== EXERCISE DIRECTIONS ==
Please retype the lines of the records below exactly, from the line containing "Given: Expand the Вид menu" through the line containing "click(176, 201)", both included.
____ MATERIAL
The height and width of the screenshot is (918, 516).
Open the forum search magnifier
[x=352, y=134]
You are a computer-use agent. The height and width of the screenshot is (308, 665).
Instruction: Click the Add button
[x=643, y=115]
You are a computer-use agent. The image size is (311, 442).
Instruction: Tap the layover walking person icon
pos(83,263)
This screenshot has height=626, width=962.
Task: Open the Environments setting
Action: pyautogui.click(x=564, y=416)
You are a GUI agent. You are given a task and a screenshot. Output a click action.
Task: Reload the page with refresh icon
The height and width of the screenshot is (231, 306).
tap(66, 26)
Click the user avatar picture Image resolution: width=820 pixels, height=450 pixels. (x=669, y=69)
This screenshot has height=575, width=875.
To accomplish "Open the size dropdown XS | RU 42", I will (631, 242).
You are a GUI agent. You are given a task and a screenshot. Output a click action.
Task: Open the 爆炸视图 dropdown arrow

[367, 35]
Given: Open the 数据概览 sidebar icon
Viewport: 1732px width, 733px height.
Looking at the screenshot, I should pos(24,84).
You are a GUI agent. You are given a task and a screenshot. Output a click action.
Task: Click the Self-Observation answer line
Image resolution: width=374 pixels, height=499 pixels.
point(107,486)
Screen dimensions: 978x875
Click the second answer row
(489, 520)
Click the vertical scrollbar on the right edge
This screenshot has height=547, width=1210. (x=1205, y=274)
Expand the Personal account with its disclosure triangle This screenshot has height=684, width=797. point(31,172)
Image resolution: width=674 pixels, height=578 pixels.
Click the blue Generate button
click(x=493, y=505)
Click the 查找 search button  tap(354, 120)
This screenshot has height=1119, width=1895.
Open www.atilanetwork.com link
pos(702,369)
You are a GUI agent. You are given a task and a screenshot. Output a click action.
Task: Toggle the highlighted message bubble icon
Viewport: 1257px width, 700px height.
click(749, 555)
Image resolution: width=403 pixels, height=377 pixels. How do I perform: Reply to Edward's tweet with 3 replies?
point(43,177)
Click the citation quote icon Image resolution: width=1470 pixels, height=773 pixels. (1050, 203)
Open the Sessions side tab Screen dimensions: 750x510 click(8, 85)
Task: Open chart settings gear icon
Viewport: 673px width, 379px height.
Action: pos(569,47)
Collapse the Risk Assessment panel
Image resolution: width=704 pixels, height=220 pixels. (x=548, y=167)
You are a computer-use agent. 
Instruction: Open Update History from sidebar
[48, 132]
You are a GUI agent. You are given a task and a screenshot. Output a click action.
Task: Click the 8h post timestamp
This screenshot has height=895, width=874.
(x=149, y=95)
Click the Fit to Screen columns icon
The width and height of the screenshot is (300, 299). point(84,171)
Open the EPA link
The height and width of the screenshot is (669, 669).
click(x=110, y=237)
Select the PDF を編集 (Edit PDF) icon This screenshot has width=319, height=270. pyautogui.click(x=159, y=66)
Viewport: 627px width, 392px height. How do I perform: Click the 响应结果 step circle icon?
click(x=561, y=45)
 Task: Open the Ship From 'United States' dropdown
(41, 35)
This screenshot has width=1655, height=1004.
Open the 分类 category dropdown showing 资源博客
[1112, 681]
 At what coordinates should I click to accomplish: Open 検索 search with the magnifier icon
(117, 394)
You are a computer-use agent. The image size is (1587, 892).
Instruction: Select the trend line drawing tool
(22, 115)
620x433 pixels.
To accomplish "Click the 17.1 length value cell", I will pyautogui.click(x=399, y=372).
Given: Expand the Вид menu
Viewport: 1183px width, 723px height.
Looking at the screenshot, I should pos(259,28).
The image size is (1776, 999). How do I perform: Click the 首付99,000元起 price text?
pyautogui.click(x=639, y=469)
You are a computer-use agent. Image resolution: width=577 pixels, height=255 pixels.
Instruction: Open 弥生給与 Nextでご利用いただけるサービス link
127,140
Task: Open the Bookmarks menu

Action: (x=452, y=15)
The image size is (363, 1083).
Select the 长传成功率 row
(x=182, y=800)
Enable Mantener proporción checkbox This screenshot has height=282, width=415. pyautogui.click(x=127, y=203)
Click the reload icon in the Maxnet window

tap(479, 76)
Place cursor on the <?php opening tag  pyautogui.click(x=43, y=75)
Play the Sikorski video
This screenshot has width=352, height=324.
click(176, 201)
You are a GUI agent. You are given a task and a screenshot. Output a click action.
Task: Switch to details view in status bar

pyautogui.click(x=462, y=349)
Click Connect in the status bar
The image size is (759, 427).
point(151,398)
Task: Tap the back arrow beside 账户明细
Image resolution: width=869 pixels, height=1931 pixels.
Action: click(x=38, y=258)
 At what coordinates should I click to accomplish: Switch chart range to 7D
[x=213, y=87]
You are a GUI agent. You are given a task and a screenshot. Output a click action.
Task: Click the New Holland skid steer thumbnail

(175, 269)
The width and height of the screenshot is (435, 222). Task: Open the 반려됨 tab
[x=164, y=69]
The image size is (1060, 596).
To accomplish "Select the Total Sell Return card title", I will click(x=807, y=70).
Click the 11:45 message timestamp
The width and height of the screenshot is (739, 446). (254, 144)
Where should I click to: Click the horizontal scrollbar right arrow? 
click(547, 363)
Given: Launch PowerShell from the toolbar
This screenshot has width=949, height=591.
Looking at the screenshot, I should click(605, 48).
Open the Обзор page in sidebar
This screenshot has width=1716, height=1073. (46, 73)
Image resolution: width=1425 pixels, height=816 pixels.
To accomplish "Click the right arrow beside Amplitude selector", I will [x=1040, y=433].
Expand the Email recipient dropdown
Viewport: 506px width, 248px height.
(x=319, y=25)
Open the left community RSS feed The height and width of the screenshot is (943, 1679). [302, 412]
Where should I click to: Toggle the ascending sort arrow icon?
________
== CORRECT OUTPUT ==
Given: Expand the Вид menu
Viewport: 1183px width, 723px height.
Looking at the screenshot, I should pos(259,28).
The image size is (1776, 999). How do I perform: Click the 首付99,000元起 price text?
pyautogui.click(x=639, y=469)
You are a computer-use agent. Image resolution: width=577 pixels, height=255 pixels.
Instruction: Open 弥生給与 Nextでご利用いただけるサービス link
127,140
Task: Open the Bookmarks menu

Action: (x=452, y=15)
The image size is (363, 1083).
Select the 长传成功率 row
(x=182, y=800)
Enable Mantener proporción checkbox This screenshot has height=282, width=415. pyautogui.click(x=127, y=203)
Click the reload icon in the Maxnet window

tap(479, 76)
Place cursor on the <?php opening tag  pyautogui.click(x=43, y=75)
Play the Sikorski video
This screenshot has width=352, height=324.
click(176, 201)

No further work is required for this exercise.